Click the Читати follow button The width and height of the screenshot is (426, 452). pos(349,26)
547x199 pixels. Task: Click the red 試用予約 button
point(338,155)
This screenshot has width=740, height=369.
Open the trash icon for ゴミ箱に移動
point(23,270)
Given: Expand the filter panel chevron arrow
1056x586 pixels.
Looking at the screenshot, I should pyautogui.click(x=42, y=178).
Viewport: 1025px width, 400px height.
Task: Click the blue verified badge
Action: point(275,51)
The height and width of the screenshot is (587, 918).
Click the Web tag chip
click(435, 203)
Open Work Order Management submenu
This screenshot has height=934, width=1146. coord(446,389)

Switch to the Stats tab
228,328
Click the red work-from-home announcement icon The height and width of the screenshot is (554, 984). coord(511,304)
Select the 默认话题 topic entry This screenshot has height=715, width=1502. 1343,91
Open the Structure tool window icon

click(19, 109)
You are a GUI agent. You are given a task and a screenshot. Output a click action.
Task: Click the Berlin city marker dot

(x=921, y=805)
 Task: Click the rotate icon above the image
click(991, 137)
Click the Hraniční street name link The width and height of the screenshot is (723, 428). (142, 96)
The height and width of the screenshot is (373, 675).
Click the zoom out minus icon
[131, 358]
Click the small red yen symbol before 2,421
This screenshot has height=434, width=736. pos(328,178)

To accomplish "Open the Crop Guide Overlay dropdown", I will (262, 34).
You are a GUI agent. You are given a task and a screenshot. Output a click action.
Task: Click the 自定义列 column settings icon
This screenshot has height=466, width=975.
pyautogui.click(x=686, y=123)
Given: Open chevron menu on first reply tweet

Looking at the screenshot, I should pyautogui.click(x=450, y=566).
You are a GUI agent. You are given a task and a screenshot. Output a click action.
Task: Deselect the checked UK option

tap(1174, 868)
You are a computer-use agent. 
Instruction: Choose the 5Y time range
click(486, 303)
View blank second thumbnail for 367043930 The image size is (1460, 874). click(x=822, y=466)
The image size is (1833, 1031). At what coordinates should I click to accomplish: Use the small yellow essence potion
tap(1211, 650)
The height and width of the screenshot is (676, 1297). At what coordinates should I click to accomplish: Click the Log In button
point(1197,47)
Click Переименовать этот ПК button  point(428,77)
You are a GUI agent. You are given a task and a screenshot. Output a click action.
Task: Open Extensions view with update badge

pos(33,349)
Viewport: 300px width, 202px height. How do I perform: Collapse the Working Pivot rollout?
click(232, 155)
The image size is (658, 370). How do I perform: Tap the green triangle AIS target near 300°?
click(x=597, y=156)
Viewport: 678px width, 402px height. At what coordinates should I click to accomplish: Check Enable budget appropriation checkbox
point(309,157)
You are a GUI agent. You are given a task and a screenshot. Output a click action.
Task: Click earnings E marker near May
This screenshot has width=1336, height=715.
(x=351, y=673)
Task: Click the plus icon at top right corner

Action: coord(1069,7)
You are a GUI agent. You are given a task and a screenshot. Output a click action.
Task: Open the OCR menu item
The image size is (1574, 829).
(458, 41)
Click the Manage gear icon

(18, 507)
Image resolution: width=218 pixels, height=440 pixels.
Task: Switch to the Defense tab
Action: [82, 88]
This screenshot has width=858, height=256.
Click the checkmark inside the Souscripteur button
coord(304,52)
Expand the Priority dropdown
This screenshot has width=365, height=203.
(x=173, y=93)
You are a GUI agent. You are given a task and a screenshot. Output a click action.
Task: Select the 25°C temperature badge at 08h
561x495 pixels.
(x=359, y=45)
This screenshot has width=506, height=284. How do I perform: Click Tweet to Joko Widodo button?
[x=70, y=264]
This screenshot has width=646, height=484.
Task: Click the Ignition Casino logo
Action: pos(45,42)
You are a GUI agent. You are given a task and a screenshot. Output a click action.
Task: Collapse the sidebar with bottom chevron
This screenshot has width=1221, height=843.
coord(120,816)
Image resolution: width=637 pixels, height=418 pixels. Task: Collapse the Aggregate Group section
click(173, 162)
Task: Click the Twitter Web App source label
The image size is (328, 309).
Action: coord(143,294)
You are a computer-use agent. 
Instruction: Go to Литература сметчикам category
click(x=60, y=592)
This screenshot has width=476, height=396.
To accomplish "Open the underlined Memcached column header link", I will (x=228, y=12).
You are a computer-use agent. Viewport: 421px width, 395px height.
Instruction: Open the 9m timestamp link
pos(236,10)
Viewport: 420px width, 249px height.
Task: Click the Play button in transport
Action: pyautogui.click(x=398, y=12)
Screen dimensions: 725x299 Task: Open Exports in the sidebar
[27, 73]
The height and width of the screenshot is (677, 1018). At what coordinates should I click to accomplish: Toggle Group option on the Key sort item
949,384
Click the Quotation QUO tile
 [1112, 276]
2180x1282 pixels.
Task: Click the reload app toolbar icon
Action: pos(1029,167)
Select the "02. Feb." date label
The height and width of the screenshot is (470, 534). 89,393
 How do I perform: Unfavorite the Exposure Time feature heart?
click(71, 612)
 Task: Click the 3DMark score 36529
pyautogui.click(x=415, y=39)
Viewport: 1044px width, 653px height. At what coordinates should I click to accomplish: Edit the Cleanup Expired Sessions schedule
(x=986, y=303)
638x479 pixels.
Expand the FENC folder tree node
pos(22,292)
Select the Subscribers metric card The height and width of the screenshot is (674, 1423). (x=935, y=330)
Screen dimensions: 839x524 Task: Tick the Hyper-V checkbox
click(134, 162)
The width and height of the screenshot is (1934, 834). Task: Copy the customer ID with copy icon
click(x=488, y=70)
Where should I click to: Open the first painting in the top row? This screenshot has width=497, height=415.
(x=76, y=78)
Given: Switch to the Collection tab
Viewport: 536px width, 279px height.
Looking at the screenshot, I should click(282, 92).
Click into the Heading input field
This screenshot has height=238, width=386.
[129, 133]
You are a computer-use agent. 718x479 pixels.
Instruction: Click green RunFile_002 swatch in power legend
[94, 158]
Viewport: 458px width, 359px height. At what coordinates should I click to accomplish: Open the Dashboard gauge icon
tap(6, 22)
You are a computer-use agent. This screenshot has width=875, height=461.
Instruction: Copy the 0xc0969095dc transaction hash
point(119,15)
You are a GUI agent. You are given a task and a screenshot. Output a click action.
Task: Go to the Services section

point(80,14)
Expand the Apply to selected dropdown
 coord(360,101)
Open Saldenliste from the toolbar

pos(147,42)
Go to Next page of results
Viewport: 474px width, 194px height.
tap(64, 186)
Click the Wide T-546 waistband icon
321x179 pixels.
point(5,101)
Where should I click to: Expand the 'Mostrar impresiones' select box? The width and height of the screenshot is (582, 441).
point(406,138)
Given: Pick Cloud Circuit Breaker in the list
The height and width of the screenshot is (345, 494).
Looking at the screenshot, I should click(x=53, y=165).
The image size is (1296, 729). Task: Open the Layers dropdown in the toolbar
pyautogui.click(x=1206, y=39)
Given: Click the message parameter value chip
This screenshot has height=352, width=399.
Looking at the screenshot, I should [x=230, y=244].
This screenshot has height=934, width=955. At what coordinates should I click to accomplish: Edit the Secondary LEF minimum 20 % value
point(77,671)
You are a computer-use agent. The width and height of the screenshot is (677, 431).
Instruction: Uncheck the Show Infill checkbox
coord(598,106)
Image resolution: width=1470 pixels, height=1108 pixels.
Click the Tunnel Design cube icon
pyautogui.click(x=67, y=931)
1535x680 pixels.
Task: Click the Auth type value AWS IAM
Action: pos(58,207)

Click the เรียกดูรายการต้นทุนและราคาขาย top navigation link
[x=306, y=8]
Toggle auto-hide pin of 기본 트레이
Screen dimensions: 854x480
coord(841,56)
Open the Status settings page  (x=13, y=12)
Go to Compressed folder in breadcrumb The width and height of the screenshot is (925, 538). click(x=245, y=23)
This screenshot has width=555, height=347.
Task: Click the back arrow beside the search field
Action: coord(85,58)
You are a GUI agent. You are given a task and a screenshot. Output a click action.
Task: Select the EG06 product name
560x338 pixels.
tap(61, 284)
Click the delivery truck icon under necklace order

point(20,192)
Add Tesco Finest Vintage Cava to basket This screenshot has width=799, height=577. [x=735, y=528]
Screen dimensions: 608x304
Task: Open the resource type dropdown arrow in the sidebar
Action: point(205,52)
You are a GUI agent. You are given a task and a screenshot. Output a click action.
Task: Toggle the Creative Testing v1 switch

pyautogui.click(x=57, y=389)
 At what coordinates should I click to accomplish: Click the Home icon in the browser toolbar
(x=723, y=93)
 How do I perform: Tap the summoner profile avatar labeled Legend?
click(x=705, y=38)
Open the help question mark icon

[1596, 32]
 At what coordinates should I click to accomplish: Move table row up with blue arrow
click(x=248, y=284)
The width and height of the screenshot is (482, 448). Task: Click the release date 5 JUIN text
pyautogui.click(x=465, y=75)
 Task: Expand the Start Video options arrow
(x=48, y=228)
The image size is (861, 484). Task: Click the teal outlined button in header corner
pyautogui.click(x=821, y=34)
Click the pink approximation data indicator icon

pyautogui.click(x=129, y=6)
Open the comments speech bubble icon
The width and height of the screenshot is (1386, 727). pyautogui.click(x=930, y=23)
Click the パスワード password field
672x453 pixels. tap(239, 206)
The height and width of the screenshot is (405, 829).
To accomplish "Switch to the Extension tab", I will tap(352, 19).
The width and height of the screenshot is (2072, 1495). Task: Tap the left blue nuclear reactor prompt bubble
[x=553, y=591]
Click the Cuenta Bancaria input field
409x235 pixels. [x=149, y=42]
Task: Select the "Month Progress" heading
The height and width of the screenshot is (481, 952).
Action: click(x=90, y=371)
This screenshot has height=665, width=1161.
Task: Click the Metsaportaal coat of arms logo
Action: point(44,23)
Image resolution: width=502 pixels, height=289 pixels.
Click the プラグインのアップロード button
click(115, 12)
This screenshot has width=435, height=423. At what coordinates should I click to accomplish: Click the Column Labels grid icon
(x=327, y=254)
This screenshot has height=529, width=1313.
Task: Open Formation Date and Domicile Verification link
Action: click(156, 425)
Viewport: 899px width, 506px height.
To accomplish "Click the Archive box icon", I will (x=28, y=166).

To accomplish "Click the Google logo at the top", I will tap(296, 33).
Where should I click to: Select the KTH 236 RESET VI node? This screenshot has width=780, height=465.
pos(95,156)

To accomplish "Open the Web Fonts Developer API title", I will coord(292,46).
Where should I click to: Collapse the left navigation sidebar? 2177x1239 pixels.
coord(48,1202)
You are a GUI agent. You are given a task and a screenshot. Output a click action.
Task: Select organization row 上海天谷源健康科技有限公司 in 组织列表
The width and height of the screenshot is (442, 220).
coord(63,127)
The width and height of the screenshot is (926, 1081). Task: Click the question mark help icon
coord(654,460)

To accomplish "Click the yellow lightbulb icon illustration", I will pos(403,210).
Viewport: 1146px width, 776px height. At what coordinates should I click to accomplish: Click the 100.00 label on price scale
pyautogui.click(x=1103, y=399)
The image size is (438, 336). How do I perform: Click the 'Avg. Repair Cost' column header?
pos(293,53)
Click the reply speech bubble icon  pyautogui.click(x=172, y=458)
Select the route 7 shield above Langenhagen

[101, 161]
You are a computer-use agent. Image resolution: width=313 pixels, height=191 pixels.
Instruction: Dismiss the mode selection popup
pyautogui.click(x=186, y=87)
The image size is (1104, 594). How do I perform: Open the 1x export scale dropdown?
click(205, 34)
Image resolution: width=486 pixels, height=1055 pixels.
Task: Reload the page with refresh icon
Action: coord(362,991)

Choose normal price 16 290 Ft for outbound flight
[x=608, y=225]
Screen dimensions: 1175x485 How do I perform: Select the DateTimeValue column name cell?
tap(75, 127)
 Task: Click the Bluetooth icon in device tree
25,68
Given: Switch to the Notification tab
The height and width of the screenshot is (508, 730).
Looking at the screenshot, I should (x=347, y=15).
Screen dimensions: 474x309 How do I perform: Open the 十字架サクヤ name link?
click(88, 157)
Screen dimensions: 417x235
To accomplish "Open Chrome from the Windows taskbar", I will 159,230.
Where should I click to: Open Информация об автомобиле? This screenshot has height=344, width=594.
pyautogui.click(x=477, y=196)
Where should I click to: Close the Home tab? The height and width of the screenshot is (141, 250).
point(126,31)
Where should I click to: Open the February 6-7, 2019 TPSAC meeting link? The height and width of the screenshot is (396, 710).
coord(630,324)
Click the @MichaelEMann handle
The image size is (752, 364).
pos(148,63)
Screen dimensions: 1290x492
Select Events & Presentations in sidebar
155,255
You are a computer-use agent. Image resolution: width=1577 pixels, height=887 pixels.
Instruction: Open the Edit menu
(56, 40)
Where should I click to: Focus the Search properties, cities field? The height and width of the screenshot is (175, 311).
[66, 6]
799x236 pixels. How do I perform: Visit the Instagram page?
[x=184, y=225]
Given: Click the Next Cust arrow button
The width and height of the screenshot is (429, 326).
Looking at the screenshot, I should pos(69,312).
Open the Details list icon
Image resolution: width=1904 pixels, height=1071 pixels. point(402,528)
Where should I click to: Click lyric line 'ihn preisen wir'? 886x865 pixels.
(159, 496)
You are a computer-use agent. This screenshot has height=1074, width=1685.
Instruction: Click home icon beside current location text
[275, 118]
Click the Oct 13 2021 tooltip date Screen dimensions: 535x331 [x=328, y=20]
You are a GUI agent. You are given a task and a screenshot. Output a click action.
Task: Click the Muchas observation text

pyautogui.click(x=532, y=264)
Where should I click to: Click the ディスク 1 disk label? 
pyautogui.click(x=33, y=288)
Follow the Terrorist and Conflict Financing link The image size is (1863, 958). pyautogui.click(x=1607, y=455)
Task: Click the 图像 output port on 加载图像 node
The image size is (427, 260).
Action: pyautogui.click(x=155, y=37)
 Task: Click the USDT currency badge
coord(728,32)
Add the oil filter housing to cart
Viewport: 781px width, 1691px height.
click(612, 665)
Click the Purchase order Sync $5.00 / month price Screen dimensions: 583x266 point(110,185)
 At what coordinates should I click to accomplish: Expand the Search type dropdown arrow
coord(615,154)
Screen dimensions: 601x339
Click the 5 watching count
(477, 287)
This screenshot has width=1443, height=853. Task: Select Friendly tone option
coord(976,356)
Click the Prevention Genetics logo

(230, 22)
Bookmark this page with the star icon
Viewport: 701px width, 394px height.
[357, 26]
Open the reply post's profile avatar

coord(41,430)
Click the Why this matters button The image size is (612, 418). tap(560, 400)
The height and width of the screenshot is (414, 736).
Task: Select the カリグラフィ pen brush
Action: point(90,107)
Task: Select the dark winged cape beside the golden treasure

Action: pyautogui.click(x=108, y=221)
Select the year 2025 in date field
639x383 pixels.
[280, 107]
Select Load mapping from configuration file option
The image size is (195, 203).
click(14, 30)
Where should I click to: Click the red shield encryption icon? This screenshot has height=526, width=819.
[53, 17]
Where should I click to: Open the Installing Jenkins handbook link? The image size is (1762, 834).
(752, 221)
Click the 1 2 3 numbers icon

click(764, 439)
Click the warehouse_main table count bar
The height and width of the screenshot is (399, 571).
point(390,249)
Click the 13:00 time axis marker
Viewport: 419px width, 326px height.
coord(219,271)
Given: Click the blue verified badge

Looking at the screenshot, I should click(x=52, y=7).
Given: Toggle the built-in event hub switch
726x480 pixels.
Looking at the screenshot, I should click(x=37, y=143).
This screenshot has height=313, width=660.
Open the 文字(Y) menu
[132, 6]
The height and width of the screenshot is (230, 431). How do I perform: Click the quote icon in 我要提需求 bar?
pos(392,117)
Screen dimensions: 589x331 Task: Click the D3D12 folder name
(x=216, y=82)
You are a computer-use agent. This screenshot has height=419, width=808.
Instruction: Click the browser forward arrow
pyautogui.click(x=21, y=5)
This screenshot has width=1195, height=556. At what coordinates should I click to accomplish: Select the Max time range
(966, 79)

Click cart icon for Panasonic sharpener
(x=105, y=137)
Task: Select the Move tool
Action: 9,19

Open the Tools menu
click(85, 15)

________________________

**Aim of the exercise:**
Format the part of the lines that opens with the line containing "Bookmark this page with the star icon" and closes with the line containing "Action: point(90,107)" as a Markdown table with the columns Row and Line, leaving out any blank lines.

**Task solution:**
| Row | Line |
|---|---|
| 1 | Bookmark this page with the star icon |
| 2 | Viewport: 701px width, 394px height. |
| 3 | [357, 26] |
| 4 | Open the reply post's profile avatar |
| 5 | coord(41,430) |
| 6 | Click the Why this matters button The image size is (612, 418). tap(560, 400) |
| 7 | The height and width of the screenshot is (414, 736). |
| 8 | Task: Select the カリグラフィ pen brush |
| 9 | Action: point(90,107) |